Analysis indicates men who are circumcised have about half the risk
of acquiring HIV infection of men who are uncircumcised
After an interim analysis indicated that men who are circumcised have about half the risk of acquiring HIV infection through vaginal intercourse as do men who are uncircumcised, the National Institutes of Health decided to stop two trials underway in Uganda and Kenya prior to their completion. The announcement came during a news conference on Dec. 13.
Officials said the findings were not surprising since researchers have known for many years that rates of HIV infection in Africa generally are lower among populations where most of the men are circumcised. However, because most of the men who are circumcised are Muslim, they did not know whether it was because of the circumcision or because of other social or cultural practices associated with that religion.
The trials enrolled volunteers who wanted to be circumcised and randomized them to receive the procedure immediately or after two years. All participants were educated on safer sex practices and the use of condoms.
The first randomized controlled trial to test circumcision as a prevention intervention was carried out in South Africa, and was stopped in 2005 when interim analysis found that it reduced female-to-male transmission of HIV by at least 60 percent. Those results were so dramatic that it would have been unethical to delay circumcision for those volunteers who had been randomized to receive it at the conclusion of the trial, officials said. Additional trials on circumcision were underway in Uganda and Kenya and were allowed to continue with periodic monitoring of the results by a data safety monitoring board. In December, the board determined that there was a reduction in risk of acquiring HIV of 48 percent and 53 percent respectively and advised that the trials be terminated early.
“These results indicate that adult male circumcision could be an important addition to an HIV prevention strategy for men,” said Anthony Fauci, director of the National Institute of Allergy and Infectious Diseases at NIH. “However, it is not completely protective and must be seen as a powerful addition to, not a replacement for, other HIV prevention methods.”
Fauci explained that circumcision provides protection by removing the foreskin, which contains cells that are particularly vulnerable to HIV. The procedure also changes the physical characteristics of the head of the penis from that of a mucosal membrane, which the virus can easily enter, to a harder “kernatinized” surface that is more difficult to penetrate, he said.

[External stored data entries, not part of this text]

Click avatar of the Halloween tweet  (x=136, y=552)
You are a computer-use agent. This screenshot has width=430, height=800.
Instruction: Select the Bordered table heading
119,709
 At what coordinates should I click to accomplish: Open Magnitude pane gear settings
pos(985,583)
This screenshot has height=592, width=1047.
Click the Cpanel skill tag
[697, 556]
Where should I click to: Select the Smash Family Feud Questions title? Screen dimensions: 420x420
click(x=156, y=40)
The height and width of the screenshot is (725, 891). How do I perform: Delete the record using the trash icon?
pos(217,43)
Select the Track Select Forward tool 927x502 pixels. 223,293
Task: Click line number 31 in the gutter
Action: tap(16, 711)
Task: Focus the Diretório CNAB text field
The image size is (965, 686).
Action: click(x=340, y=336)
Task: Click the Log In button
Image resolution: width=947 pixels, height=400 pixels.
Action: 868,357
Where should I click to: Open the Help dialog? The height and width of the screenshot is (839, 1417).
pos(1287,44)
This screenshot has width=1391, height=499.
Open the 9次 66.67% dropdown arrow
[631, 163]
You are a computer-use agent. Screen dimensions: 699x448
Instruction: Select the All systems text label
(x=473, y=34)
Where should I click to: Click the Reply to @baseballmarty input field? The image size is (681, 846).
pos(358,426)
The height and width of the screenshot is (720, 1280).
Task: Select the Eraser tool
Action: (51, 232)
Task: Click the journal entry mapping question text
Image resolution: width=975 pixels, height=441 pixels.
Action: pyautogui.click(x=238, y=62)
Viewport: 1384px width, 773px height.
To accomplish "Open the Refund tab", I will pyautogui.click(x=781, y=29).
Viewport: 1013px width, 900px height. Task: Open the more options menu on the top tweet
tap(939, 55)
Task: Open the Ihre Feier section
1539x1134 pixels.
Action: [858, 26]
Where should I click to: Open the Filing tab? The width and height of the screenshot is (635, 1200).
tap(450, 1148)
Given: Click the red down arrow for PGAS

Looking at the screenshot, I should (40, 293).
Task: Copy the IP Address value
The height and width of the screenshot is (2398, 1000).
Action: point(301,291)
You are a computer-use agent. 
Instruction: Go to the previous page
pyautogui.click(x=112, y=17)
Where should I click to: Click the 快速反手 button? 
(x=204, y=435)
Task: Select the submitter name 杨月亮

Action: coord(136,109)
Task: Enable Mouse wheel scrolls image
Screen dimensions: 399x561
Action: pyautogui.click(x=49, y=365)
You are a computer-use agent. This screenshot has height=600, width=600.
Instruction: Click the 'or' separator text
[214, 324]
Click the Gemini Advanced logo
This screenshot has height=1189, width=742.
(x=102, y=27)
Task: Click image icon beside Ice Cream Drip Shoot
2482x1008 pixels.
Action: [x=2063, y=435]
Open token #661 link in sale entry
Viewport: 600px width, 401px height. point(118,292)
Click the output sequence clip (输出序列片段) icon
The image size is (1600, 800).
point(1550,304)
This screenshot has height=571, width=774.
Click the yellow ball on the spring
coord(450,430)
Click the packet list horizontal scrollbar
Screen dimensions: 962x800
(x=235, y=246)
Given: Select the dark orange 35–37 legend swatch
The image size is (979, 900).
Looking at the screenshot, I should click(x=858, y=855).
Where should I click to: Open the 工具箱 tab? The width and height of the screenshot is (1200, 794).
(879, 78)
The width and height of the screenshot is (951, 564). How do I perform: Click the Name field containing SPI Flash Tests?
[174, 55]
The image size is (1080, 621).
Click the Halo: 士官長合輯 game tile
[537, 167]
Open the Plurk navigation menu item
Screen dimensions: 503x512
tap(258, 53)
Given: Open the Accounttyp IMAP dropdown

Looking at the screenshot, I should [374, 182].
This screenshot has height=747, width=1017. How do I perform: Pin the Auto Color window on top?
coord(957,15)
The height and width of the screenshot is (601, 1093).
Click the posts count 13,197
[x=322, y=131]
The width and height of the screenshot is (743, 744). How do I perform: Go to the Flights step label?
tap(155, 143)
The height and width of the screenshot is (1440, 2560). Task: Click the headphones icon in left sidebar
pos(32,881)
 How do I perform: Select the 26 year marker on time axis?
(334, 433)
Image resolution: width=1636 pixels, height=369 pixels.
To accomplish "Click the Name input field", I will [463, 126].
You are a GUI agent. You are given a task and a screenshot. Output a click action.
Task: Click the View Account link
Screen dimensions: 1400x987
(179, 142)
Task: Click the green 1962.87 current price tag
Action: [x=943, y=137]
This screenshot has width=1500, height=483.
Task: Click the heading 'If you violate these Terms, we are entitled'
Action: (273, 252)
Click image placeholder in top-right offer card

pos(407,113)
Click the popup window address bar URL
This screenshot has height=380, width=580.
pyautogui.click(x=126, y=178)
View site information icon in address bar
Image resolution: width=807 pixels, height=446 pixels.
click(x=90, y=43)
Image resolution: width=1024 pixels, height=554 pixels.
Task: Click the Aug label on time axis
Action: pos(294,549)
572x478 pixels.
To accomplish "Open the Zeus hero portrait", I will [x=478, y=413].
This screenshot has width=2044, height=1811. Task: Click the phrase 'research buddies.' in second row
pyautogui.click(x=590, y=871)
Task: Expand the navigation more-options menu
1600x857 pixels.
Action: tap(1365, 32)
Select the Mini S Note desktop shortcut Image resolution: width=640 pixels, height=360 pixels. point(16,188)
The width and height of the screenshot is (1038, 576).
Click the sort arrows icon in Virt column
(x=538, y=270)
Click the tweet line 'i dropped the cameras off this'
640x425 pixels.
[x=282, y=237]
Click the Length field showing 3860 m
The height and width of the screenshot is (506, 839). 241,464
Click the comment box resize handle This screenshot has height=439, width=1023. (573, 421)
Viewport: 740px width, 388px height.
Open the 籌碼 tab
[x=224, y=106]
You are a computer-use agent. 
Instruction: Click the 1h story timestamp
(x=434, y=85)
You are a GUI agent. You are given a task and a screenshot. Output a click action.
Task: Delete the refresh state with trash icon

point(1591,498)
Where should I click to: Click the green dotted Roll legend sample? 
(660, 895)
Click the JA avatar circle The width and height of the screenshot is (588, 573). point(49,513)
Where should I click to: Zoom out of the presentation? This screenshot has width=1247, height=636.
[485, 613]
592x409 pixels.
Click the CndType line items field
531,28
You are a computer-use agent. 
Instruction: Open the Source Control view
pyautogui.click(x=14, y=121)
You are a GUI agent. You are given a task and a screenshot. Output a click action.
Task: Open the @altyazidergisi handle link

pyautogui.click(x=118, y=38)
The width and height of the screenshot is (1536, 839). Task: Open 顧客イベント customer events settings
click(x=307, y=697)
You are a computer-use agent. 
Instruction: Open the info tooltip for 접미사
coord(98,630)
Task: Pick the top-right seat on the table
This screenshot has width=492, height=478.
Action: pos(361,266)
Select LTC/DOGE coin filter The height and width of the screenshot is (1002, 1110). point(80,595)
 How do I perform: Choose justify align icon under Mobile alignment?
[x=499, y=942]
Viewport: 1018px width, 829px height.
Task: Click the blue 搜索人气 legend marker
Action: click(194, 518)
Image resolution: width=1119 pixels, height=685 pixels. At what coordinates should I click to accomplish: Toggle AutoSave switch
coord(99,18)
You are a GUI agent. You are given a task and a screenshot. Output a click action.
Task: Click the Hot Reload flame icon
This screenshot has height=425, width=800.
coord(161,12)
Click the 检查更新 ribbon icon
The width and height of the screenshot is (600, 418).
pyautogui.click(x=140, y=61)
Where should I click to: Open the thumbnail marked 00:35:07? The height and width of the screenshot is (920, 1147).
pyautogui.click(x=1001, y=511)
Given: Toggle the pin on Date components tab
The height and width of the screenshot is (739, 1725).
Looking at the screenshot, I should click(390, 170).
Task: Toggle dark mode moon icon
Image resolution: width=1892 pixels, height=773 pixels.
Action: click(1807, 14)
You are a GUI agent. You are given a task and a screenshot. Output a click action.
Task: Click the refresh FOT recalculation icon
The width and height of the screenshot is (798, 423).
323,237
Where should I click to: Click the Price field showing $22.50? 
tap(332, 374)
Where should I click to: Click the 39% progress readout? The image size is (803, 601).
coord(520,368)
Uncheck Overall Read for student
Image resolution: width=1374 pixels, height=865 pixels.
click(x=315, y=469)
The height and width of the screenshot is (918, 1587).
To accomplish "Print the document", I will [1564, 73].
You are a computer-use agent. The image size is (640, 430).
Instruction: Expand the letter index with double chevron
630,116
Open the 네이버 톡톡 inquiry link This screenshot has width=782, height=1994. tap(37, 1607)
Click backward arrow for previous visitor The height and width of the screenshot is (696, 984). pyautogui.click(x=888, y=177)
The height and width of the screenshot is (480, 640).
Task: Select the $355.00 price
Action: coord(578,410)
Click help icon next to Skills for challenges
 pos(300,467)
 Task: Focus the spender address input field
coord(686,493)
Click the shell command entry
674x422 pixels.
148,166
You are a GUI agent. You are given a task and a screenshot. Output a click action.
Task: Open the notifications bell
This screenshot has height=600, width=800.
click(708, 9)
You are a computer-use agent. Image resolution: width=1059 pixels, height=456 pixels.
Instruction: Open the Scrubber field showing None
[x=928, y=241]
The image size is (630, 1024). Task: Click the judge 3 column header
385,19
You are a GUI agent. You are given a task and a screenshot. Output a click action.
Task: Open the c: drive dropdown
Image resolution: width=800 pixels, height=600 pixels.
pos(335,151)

The World Health Organization (WHO) began to develop activities around male circumcision after results of the South African trial became known last year, said Kevin De Cock, director of WHO’s department of HIV/AIDS. The organization will offer guidance and training to countries that choose to make circumcision more widely available.
“This has the potential to prevent many tens of thousands, perhaps even millions of infections over the coming years,” De Cock said.
However, he warned that circumcision must be carried out under proper medical conditions. There is risk of common infection with any medical procedure, and improperly sterilized tools carry the added risk of HIV infection.
Circumcision is common in the United States, reaching a peak of about 85 percent of males born in 1965 but declining thereafter. Part of the decline is because medical associations decided that the procedure carries no medical benefit and have dropped their support for it. As a result some insurance providers no longer provide reimbursement.
Statistics show that whites are more likely to be circumcised than are people of color in the U.S., suggesting a possible reason why, given the recent evidence of the protective effect of circumcision from the trials in Africa, rates of HIV infection are higher among African-Americans and Hispanics than whites.
This article appeared in the Dallas Voice print edition, December 22, 2006.